──────── Record excerpts ────────

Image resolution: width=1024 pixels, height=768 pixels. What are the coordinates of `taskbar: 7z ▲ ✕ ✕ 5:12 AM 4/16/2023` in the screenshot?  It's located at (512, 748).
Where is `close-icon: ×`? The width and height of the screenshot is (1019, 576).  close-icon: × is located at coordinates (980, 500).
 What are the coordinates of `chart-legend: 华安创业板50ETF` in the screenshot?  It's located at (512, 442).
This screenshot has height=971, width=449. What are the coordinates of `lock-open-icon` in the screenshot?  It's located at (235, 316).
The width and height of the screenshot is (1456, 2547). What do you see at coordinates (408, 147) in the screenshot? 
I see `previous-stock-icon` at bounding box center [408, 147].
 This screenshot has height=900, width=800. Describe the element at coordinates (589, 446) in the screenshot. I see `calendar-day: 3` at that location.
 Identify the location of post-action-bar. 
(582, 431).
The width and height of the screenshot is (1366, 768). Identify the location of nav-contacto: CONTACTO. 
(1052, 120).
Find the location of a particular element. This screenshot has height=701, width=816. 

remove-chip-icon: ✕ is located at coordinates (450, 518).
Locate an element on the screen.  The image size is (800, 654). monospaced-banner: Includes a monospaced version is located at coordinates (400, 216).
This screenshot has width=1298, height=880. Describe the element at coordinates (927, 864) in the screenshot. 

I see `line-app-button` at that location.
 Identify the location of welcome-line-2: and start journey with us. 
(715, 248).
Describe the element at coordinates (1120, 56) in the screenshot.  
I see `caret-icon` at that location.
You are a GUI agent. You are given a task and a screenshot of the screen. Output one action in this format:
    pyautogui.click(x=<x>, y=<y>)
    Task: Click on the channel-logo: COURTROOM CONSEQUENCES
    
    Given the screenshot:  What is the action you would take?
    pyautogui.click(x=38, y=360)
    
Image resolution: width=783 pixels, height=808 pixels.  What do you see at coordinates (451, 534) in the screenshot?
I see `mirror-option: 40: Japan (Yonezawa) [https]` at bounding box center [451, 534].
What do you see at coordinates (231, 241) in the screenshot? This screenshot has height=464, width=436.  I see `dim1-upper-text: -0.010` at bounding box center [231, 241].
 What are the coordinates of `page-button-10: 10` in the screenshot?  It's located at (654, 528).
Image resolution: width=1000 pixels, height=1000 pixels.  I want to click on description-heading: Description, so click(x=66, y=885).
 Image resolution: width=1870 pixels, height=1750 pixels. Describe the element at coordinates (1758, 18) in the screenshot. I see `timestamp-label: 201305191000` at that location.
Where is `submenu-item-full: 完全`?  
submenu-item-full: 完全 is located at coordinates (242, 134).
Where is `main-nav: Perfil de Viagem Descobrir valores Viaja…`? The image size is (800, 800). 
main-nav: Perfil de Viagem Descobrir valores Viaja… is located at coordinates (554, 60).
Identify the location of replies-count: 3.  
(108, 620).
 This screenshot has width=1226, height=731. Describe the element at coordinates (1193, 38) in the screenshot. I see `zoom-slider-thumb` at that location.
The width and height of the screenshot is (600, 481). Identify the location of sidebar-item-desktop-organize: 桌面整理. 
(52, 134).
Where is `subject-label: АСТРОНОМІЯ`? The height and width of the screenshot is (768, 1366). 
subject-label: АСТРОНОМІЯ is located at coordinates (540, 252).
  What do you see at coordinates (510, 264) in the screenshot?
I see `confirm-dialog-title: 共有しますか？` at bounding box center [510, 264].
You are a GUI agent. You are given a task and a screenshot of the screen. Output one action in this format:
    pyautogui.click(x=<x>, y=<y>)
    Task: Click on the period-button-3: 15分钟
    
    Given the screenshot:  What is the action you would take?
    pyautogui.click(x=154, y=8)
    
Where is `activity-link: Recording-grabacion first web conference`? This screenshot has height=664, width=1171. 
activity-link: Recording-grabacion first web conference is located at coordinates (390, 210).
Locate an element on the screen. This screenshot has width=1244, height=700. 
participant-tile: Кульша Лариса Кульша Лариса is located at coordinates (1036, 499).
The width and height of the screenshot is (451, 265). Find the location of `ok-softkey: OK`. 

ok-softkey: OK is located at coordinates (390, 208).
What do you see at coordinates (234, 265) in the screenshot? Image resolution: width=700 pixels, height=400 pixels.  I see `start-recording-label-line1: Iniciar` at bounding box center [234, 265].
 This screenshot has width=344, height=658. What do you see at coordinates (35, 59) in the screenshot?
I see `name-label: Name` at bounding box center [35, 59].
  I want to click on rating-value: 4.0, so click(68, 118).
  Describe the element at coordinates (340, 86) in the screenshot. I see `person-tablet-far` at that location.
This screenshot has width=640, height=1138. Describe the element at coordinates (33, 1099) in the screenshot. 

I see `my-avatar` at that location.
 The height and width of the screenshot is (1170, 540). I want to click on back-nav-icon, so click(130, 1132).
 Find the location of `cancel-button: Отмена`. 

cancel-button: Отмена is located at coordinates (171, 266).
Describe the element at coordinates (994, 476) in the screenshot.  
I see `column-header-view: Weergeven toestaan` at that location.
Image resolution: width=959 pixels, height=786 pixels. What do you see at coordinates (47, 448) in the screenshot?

────────

Pull out every line above that contains the string "Отмена", and copy each one in full.

● **Result**:
 Find the location of `cancel-button: Отмена`. 
cancel-button: Отмена is located at coordinates (171, 266).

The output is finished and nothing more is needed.